▶ [DIRECTIONS]: The records below are to be set down again exactly, with the pictures left out.

Saved data entries
++++++++
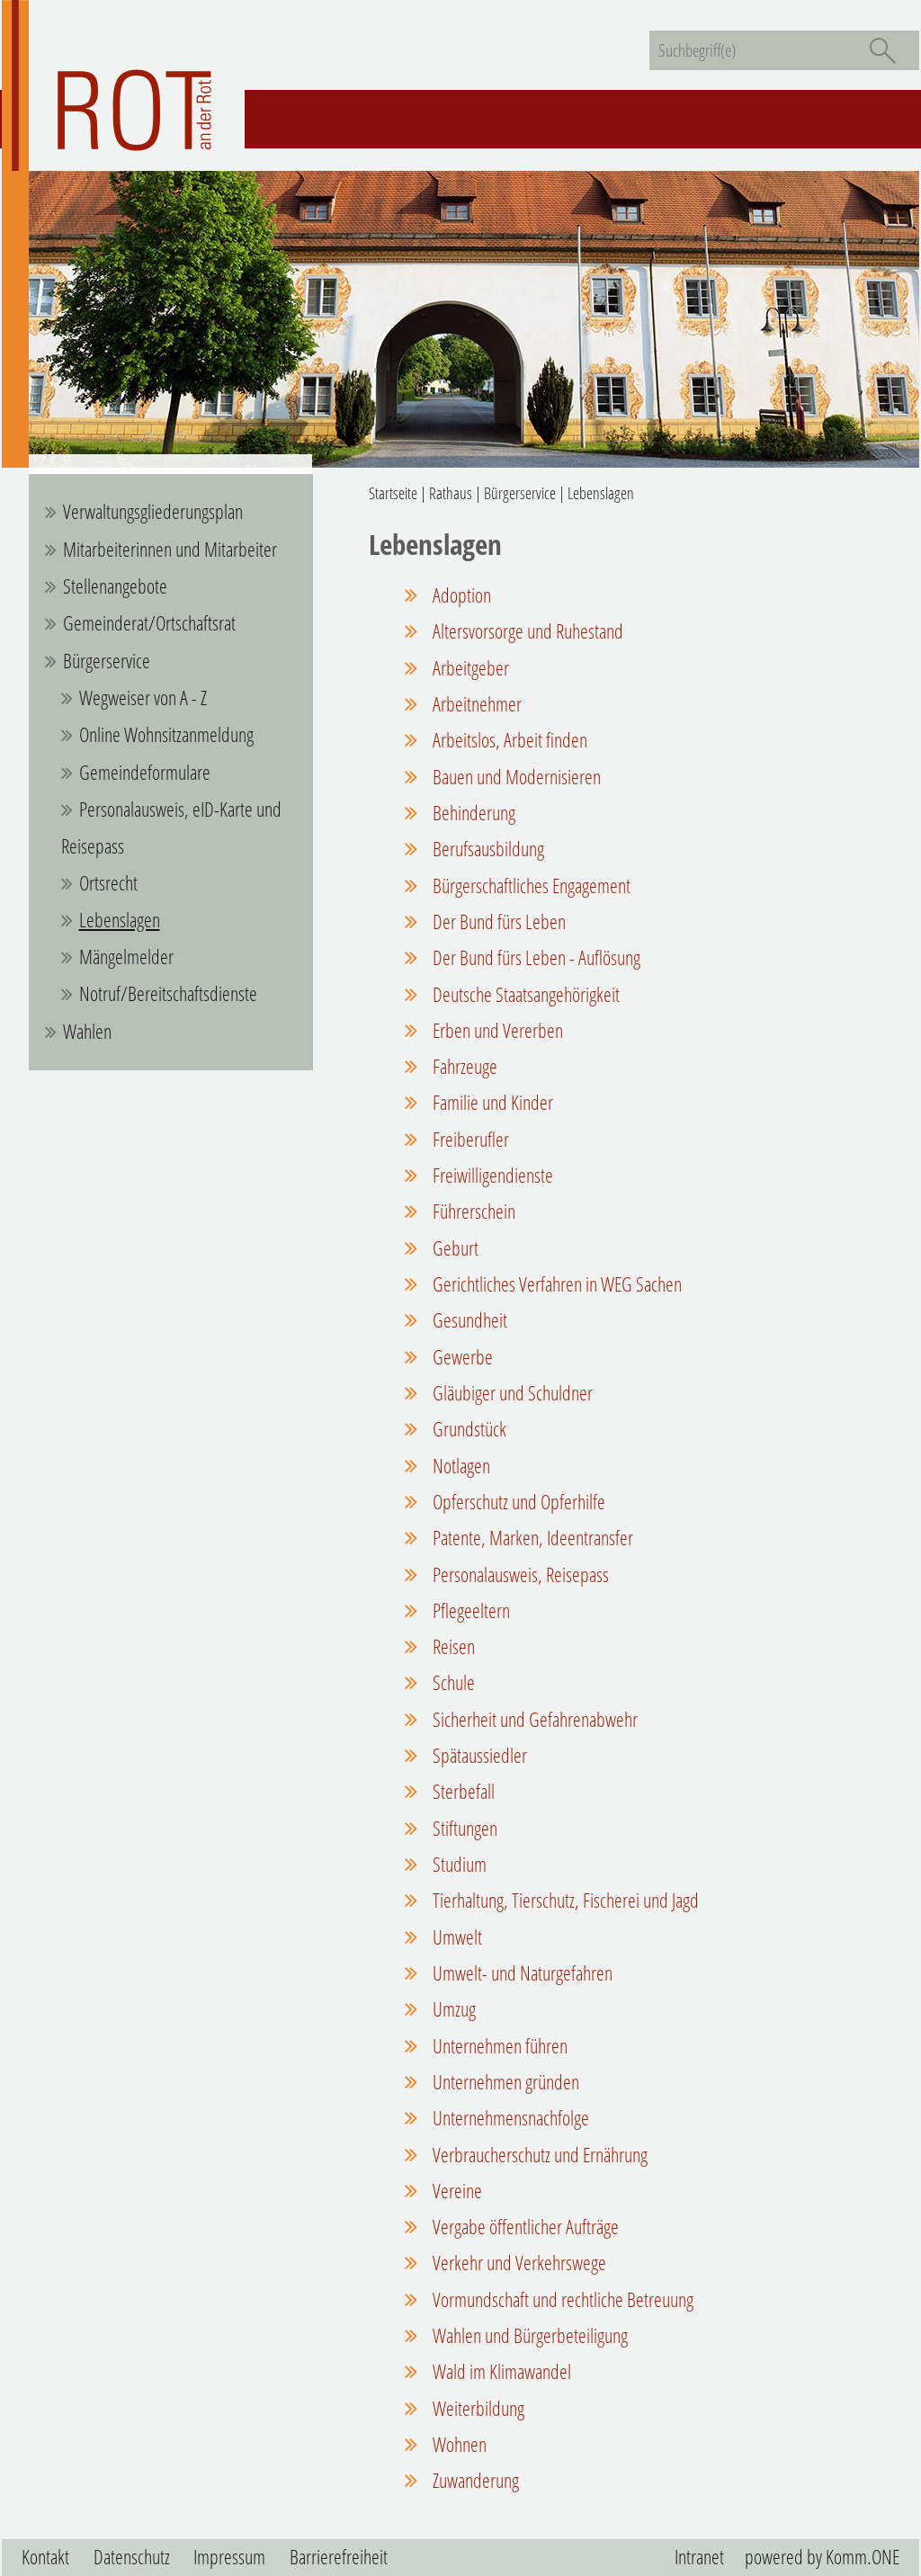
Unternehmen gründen (504, 2082)
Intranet (699, 2557)
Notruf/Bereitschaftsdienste (168, 993)
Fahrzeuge (463, 1066)
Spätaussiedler (478, 1755)
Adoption (460, 595)
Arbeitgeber (469, 668)
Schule (452, 1682)
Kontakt (45, 2557)
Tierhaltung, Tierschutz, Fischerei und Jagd (564, 1900)
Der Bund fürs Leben (497, 921)
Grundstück (467, 1429)
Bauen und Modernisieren (515, 777)
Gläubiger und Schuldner (511, 1393)
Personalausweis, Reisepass (519, 1574)
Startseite (393, 493)
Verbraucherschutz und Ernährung (538, 2155)
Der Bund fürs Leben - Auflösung (534, 957)
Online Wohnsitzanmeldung (166, 734)
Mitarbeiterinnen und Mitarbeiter (170, 549)
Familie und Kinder (491, 1102)
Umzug (452, 2009)
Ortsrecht (108, 883)
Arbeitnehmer (475, 704)
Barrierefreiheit (339, 2557)
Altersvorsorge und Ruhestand (526, 631)
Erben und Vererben (496, 1030)
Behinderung (472, 813)
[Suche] (882, 50)
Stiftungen (463, 1828)
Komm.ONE (862, 2557)
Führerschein (472, 1211)
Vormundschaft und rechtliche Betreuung (561, 2299)
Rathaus (450, 493)
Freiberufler (469, 1139)
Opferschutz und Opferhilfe (517, 1502)
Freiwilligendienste (491, 1175)
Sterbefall (462, 1791)
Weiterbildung (476, 2408)
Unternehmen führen (498, 2046)
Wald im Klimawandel (500, 2371)
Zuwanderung (474, 2480)
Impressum (229, 2557)
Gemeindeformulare (144, 772)
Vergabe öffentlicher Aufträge (524, 2227)
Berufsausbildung (486, 849)
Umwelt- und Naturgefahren (521, 1973)
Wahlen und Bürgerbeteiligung (528, 2335)
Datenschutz (132, 2557)
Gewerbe (461, 1357)
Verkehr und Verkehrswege (517, 2262)
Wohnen (458, 2444)
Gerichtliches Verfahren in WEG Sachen (555, 1284)
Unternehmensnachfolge (509, 2118)
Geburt (453, 1248)
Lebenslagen (119, 920)
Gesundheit (468, 1320)
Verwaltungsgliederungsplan (153, 511)
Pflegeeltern (469, 1610)
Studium (458, 1864)
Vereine (455, 2191)
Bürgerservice (106, 661)
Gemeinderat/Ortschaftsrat (149, 623)
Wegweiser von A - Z (143, 697)
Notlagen (459, 1466)
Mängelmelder (126, 956)
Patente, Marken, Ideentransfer (531, 1538)
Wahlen (87, 1031)
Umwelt (455, 1937)
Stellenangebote (115, 586)
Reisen (452, 1646)
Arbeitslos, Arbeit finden (508, 740)
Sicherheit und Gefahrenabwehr (533, 1719)
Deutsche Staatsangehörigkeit (524, 994)
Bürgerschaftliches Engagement (529, 885)
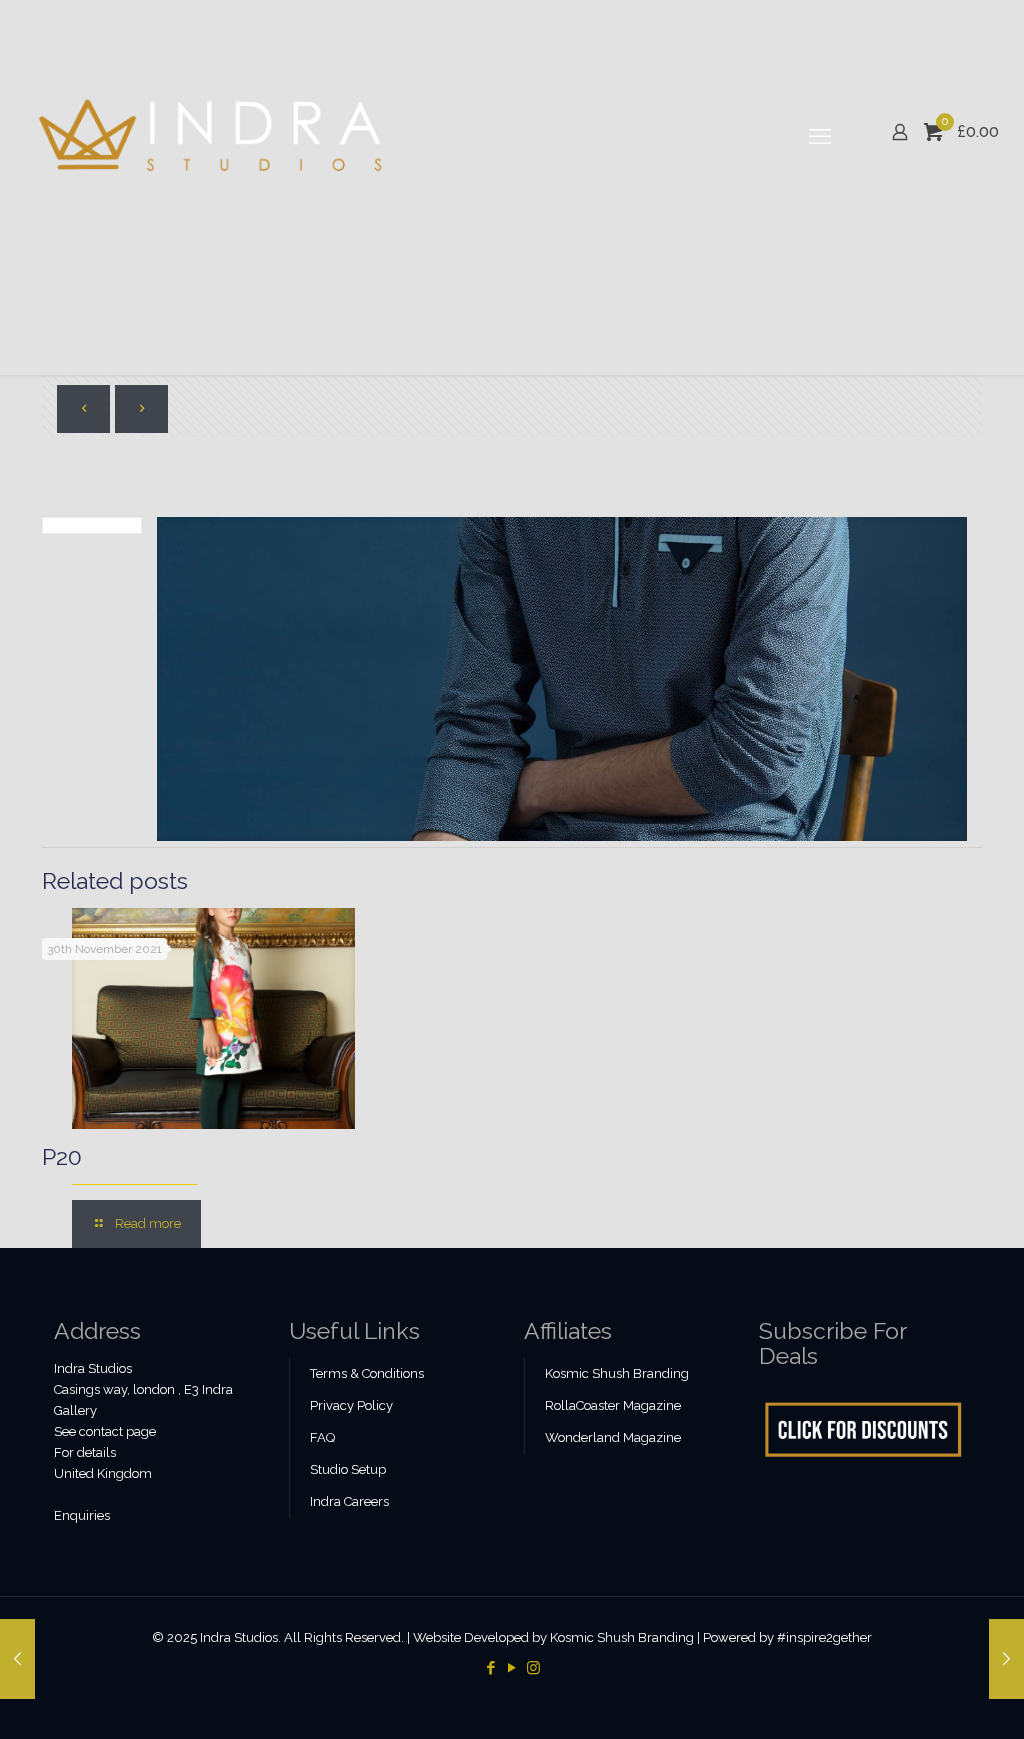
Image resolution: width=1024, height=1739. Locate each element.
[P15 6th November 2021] (17, 1659)
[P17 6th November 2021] (1006, 1659)
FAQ (322, 1437)
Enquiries (82, 1515)
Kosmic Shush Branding (617, 1373)
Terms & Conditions (367, 1373)
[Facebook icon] (491, 1668)
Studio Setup (348, 1469)
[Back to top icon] (928, 1698)
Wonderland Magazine (613, 1437)
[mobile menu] (820, 136)
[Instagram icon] (533, 1668)
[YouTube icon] (512, 1668)
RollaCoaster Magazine (613, 1405)
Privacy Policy (351, 1405)
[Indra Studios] (212, 136)
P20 (62, 1156)
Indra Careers (349, 1501)
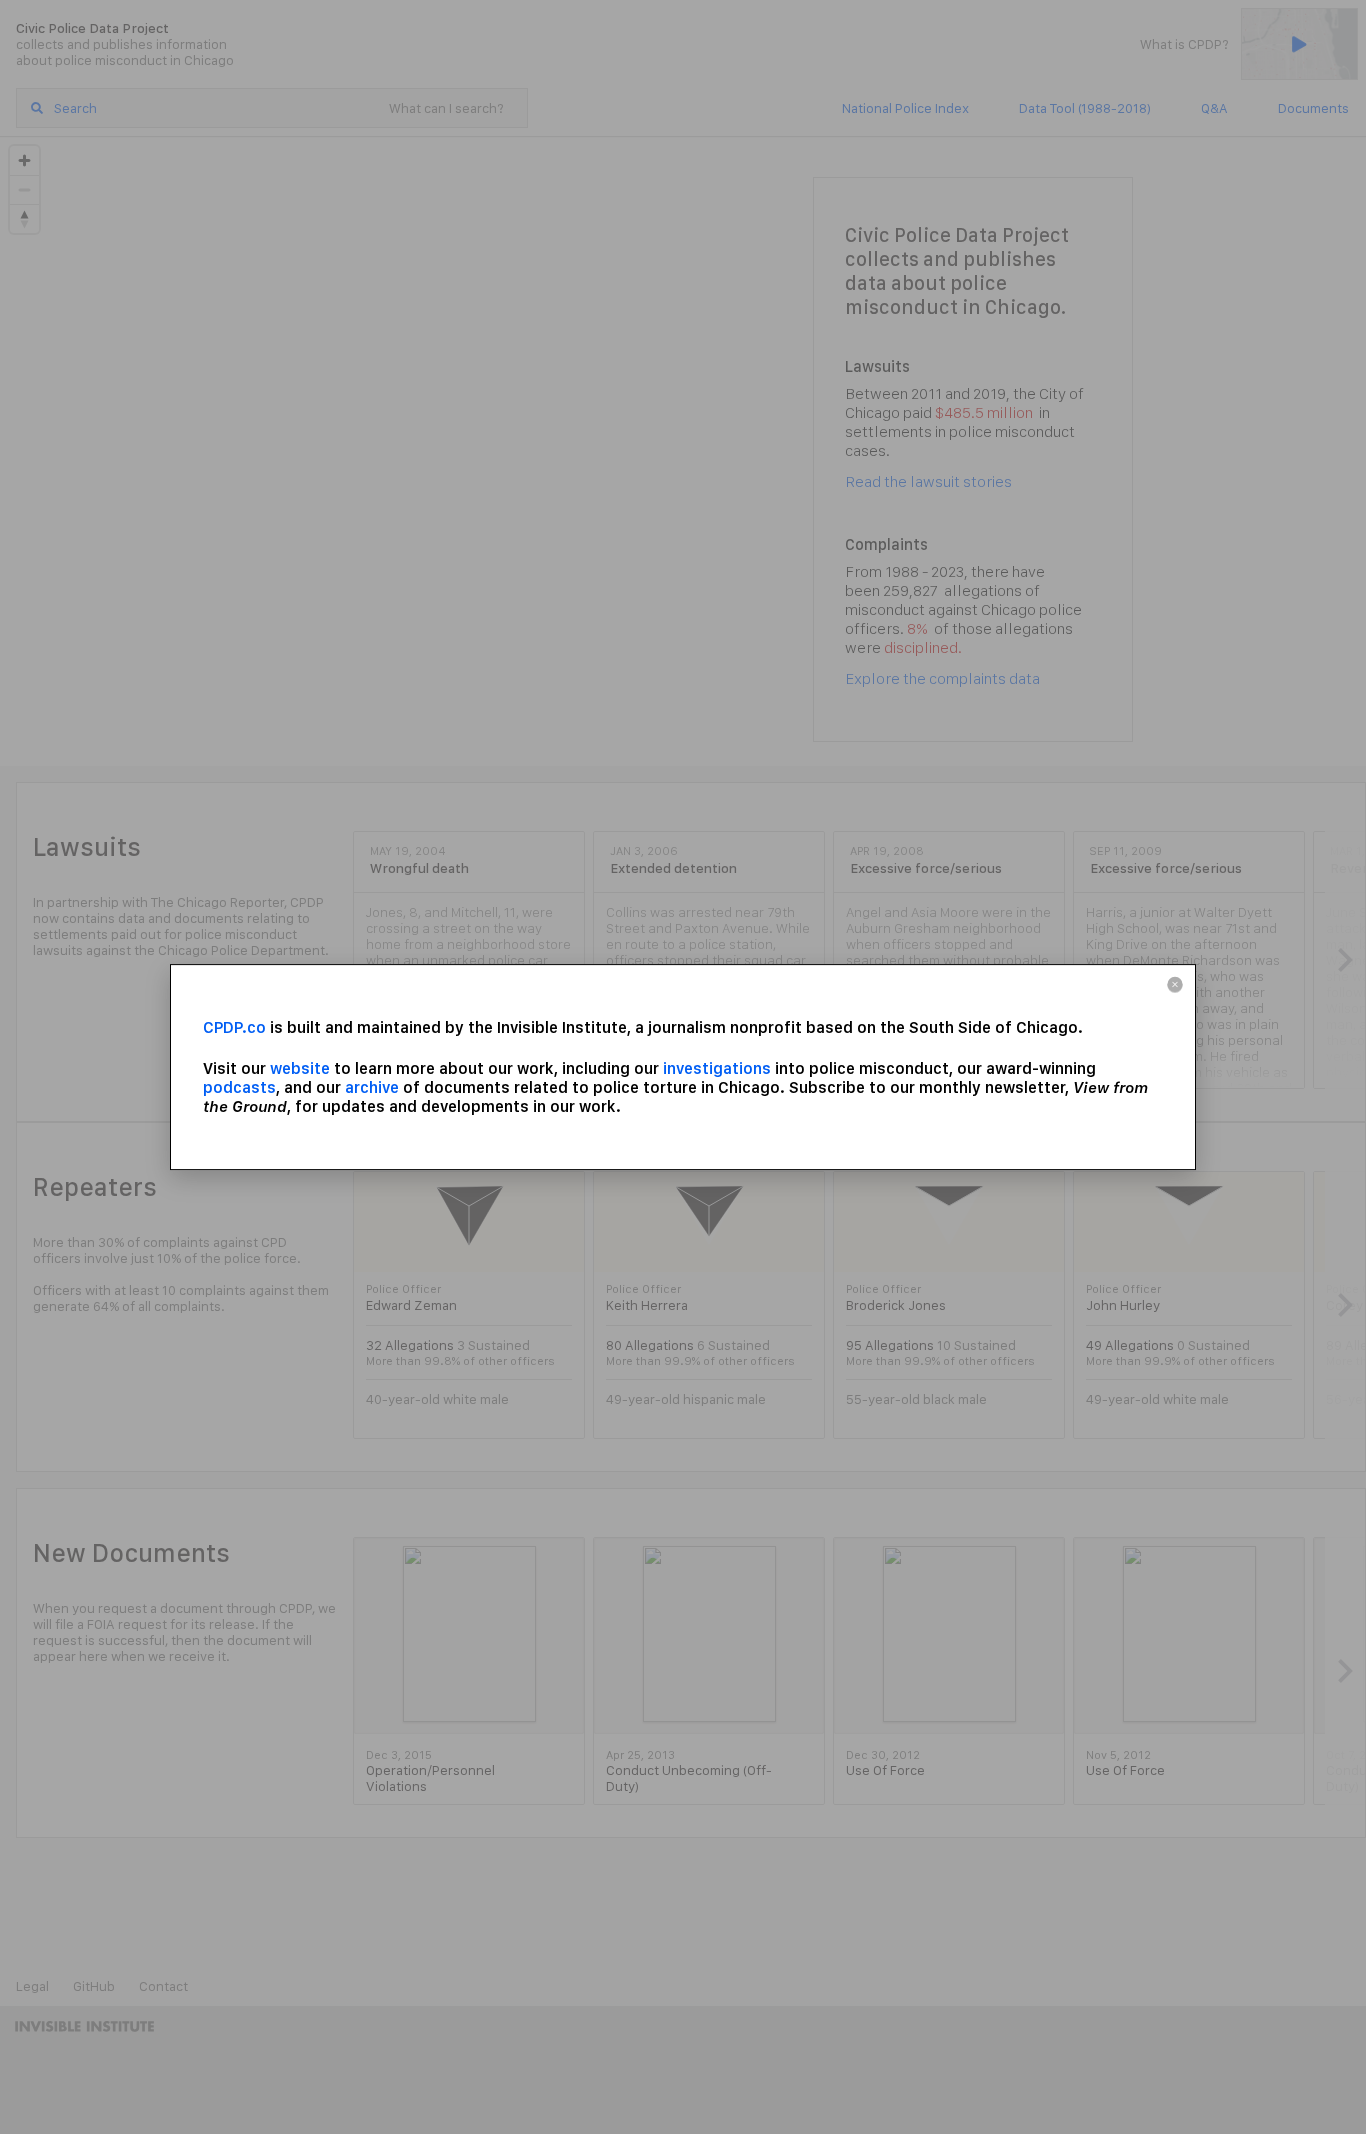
++++++++
▶ [FINISHED TASK]:
Unternehmen gründen (504, 2082)
Intranet (699, 2557)
Notruf/Bereitschaftsdienste (168, 993)
Fahrzeuge (463, 1066)
Spätaussiedler (478, 1755)
Adoption (460, 595)
Arbeitgeber (469, 668)
Schule (452, 1682)
Kontakt (45, 2557)
Tierhaltung, Tierschutz, Fischerei und Jagd (564, 1900)
Der Bund fürs Leben (497, 921)
Grundstück (467, 1429)
Bauen und Modernisieren (515, 777)
Gläubiger und Schuldner (511, 1393)
Personalausweis, Reisepass (519, 1574)
Startseite (393, 493)
Verbraucherschutz und Ernährung (538, 2155)
Der Bund fürs Leben - Auflösung (534, 957)
Online Wohnsitzanmeldung (166, 734)
Mitarbeiterinnen und Mitarbeiter (170, 549)
Familie und Kinder (491, 1102)
Umzug (452, 2009)
Ortsrecht (108, 883)
Arbeitnehmer (475, 704)
Barrierefreiheit (339, 2557)
Altersvorsorge und Ruhestand (526, 631)
Erben und Vererben (496, 1030)
Behinderung (472, 813)
[Suche] (882, 50)
Stiftungen (463, 1828)
Komm.ONE (862, 2557)
Führerschein (472, 1211)
Vormundschaft und rechtliche Betreuung (561, 2299)
Rathaus (450, 493)
Freiberufler (469, 1139)
Opferschutz und Opferhilfe (517, 1502)
Freiwilligendienste (491, 1175)
Sterbefall (462, 1791)
Weiterbildung (476, 2408)
Unternehmen führen (498, 2046)
Wald im Klimawandel (500, 2371)
Zuwanderung (474, 2480)
Impressum (229, 2557)
Gemeindeformulare (144, 772)
Vergabe öffentlicher Aufträge (524, 2227)
Berufsausbildung (486, 849)
Umwelt- und Naturgefahren (521, 1973)
Wahlen und Bürgerbeteiligung (528, 2335)
Datenschutz (132, 2557)
Gewerbe (461, 1357)
Verkehr und Verkehrswege (517, 2262)
Wohnen (458, 2444)
Gerichtliches Verfahren in WEG Sachen (555, 1284)
Unternehmensnachfolge (509, 2118)
Geburt (453, 1248)
Lebenslagen (119, 920)
Gesundheit (468, 1320)
Verwaltungsgliederungsplan (153, 511)
Pflegeeltern (469, 1610)
Studium (458, 1864)
Vereine (455, 2191)
Bürgerservice (106, 661)
Gemeinderat/Ortschaftsrat (149, 623)
Wegweiser von A - Z (143, 697)
Notlagen (459, 1466)
Mängelmelder (126, 956)
Patente, Marken, Ideentransfer (531, 1538)
Wahlen (87, 1031)
Umwelt (455, 1937)
Stellenangebote (115, 586)
Reisen (452, 1646)
Arbeitslos, Arbeit finden (508, 740)
Sicherheit und Gefahrenabwehr (533, 1719)
Deutsche Staatsangehörigkeit (524, 994)
Bürgerschaftliches Engagement (529, 885)
Image resolution: width=1024, height=1739. Locate each element.
[P15 6th November 2021] (17, 1659)
[P17 6th November 2021] (1006, 1659)
FAQ (322, 1437)
Enquiries (82, 1515)
Kosmic Shush Branding (617, 1373)
Terms & Conditions (367, 1373)
[Facebook icon] (491, 1668)
Studio Setup (348, 1469)
[Back to top icon] (928, 1698)
Wonderland Magazine (613, 1437)
[mobile menu] (820, 136)
[Instagram icon] (533, 1668)
[YouTube icon] (512, 1668)
RollaCoaster Magazine (613, 1405)
Privacy Policy (351, 1405)
[Indra Studios] (212, 136)
P20 (62, 1156)
Indra Careers (349, 1501)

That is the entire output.